Larbi Bouguerra, Paris, novembre 2007
Géopolitique de l’eau : le cas turc
Le complexe de barrages que construit la Turquie est une parfaite illustration de la géopolitique de l’eau et de ce que certains appelle la gestion de « l’hydroconflictualité ».
Réf. : Janine et Samuel Assouline, « Géopolitique de l’eau. nature et enjeux », Studyrama et Perspectives, Levallois-Perret, 2007.
Langues : français
La Turquie, par l’exécution de l’impressionnant complexe hydroélectrique du Sud-est anatolien, impose aux pays avoisinants une position de pouvoir qu’elle se forge au détriment du gouffre consécutif au financement par un budget national disproportionné.
L’optimiste proposition turque de « l’aqueduc de la paix » n ‘a pas abouti. En 1991, la Turquie est montrée du doigt : elle a construit le barrage Atatürk et ne semble pas respecter les règles de bon voisinage. Elle se propose de rehausser sa popularité en envisageant la dérivation des eaux des rivières Ceyhan et Seylan afin de donner aux pays du Golfe englobant la Syrie, Israël, l’Arabie Saoudite et l’Irak. Ce projet évalué à 20 milliards de dollars n’a pas abouti dans le contexte proche-orientale de rivalités, mais il semble dire qu’un pays abondamment pourvu en eau peut partager ses richesses avec ceux qui en sont démunis.
Mais la région a vécu des moments difficiles quand l’Irak se trouva aux bords d’un conflit armé avec la Syrie en 1975 et 1974 suite à la construction du barrage de Tabqa sur l’Euphrate par la Syrie. C’est la médiation saouditeet soviétique qui sauva la situation. Il a fallu attendre les années 1990 pour aboutir à un accord de partage, malgré les divergences, lorsque les deux pays se sentirent sérieusement menacés par Ankara qui remplissait son barrage Atatürk à leurs dépens et ils comprirent alors la nécessité d’une alliance.

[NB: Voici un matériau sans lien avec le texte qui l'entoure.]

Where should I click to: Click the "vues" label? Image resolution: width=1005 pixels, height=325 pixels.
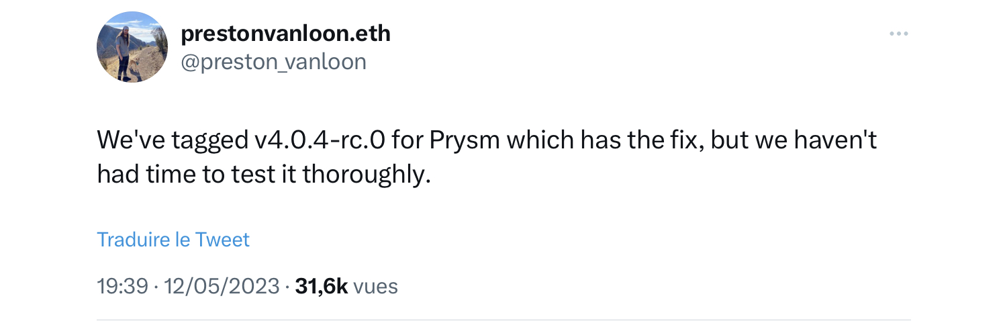pos(375,287)
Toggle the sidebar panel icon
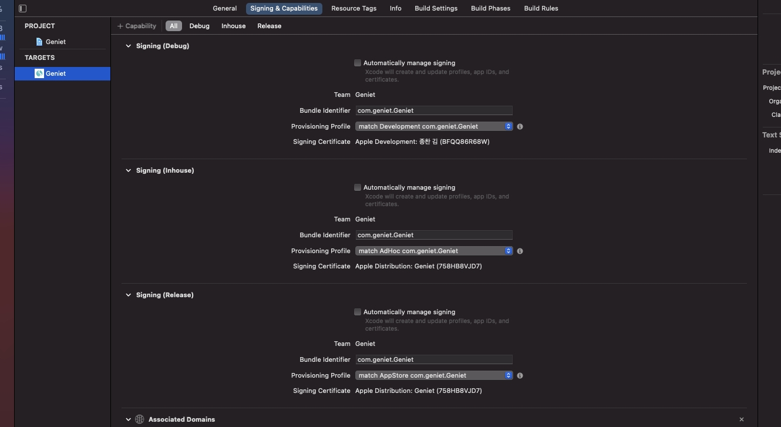 tap(22, 8)
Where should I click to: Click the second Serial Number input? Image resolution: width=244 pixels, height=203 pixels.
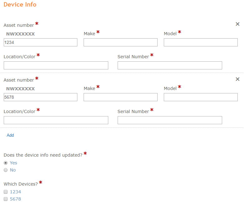click(170, 120)
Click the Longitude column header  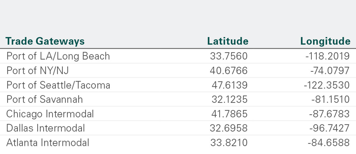325,41
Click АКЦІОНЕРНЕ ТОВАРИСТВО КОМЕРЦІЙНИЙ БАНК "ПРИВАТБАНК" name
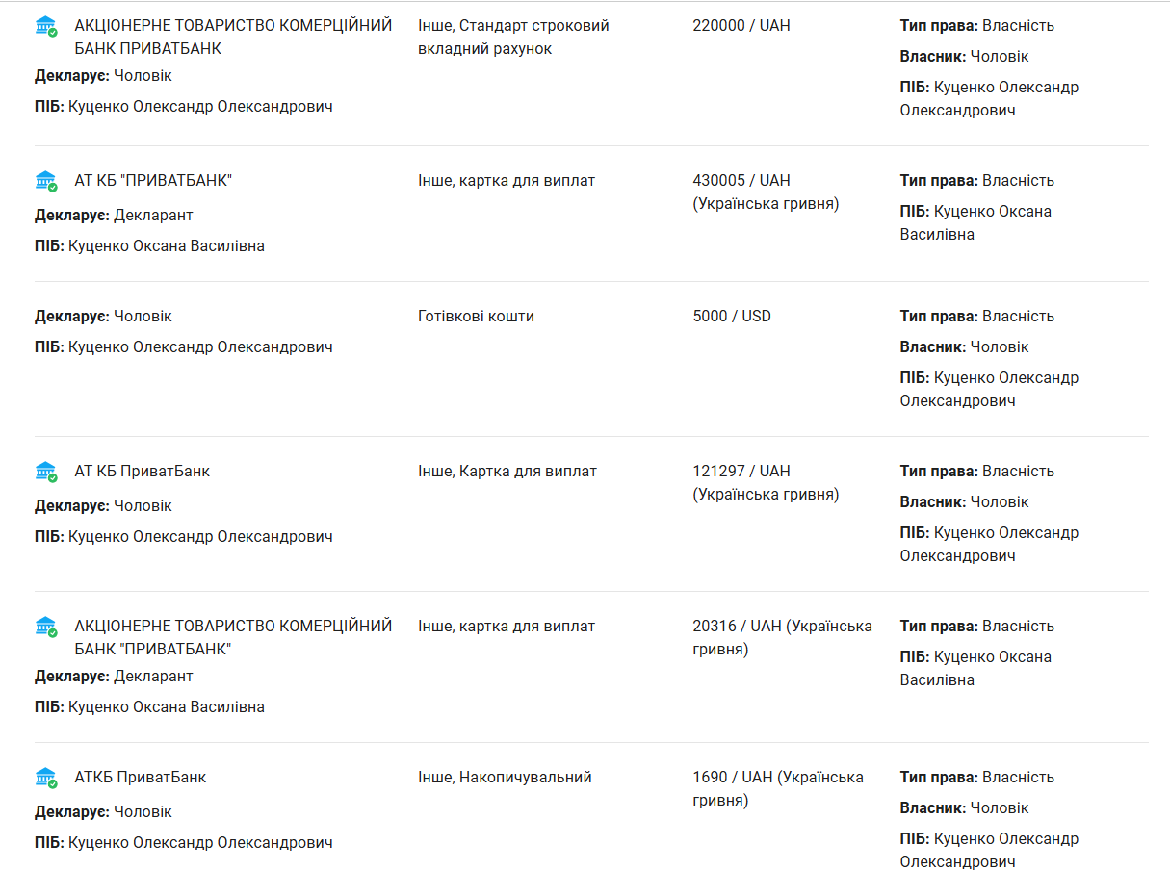 pos(233,637)
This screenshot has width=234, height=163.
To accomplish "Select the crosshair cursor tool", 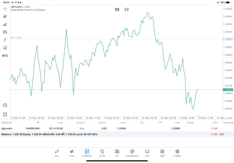I will coord(5,8).
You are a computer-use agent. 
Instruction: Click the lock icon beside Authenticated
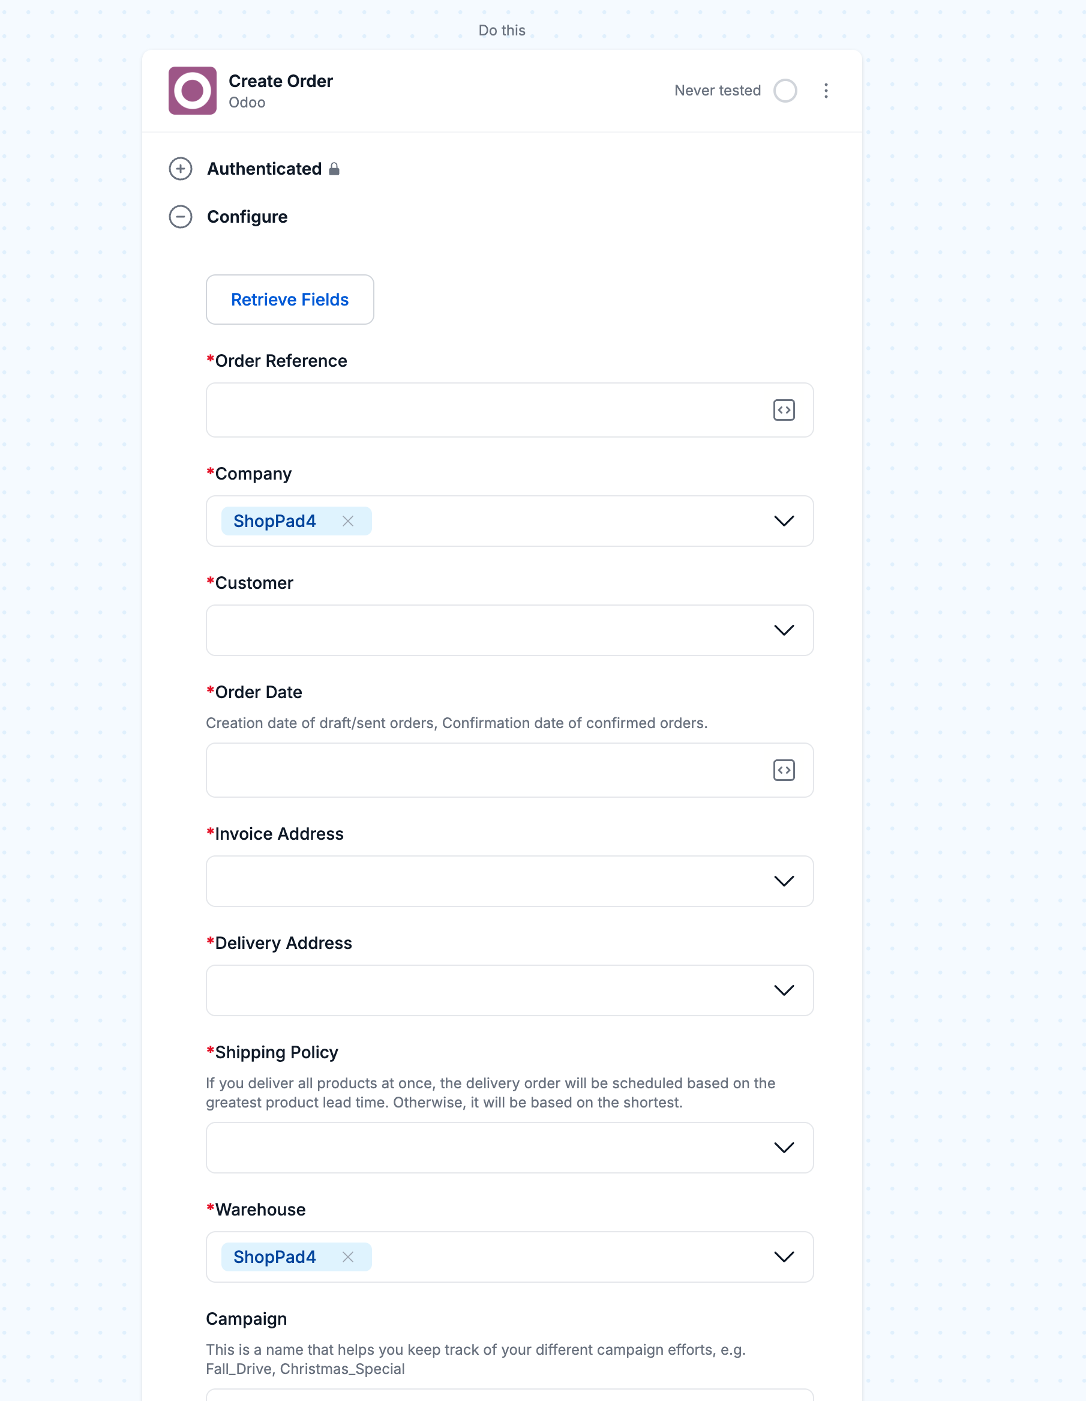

L’Irak fut différemment impliqué lorsque Saddam Hussein attaqua le Koweït en 1991 et qu’il prit les infrastructures hydrauliques comme cibles de guerre. Les Irakiens détruisirent stratégiquement un certain nombre d’unités de dessalement mais l’Irak verra, de son côté, la destruction de ses centrales électriques, à Bagdad, en 1991, par les forces alliées conduites par les Américains. Ainsi furent paralysées les infrastructures de distribution d’eau potable de la capitale irakienne.
Pareillement, les forces alliées ont demandé à la Turquie, lors de la guerre du Golfe en 1991, de couper l’eau aux Irakiens au moyen du barrage Atatürk mais Ankara s’y refusa.
Commentaire
Les auteurs visent à démontrer que l’eau peut être brandie comme arme de guerre.
La réalité est cependant bien plus complexe. Les jeux de la politique, de la géostratégie, des inimités séculaires ainsi que l’aversion des dirigeants les uns pour les autres ont aussi leur part dans ce type de conflits. Il était de notoriété publique que Saddam et Al Assad étaient des rivaux bien que professant, en apparence, la même idéologie baâthiste de l’Union arabe et convoitaient tous deux le leadership du monde arabe, leadership laissé vacant ou en déshérence depuis le décès du Président égyptien Gamal Abd Ennasser, héros du panarabisme- il a stoppé net l’invasion tripartite « impérialiste » France-Israël- Grande Bretagne- et de la nationalisation du Canal de Suez.
L’eau a servi de prétexte aux gesticulations militaires à la frontière des deux pays.
De plus, Irak et Syrie ne portent guère dans leur cœur la Turquie, héritière de l’Empire ottoman, qui a mis sous sa botte, avec une férocité légendaire, les populations locales des siècles durant. Plus les divergences religieuses entre les Turcs hanéfites, les Irakiens et les Syriens malékites ou pire encore – car malékisme et hanafisme dont des rites orthodoxes, malgré tout- alaouites (non orthodoxe) comme dans le cas du clan du Président Al Assad.
Il ne faut pas perdre de vue la géostratégie et la « grande » politique. La Turquie, avec son « aqueduc de la paix » cherchait peut être, à la demande de Washington, de faire en sorte qu’Israël apparaisse comme un Etat « normal » dans cette région du monde où il n’est guère accepté…du moins par les populations et que les dirigeants entretiendraient des relations non officielles, « cachées » ( sociétés –écrans, bureaux de représentation commerciale …) avec Israël, exception faite de la Turquie précisément ainsi que de l’Egypte et de la Jordanie qui ont échangé des ambassadeurs avec Tel Aviv.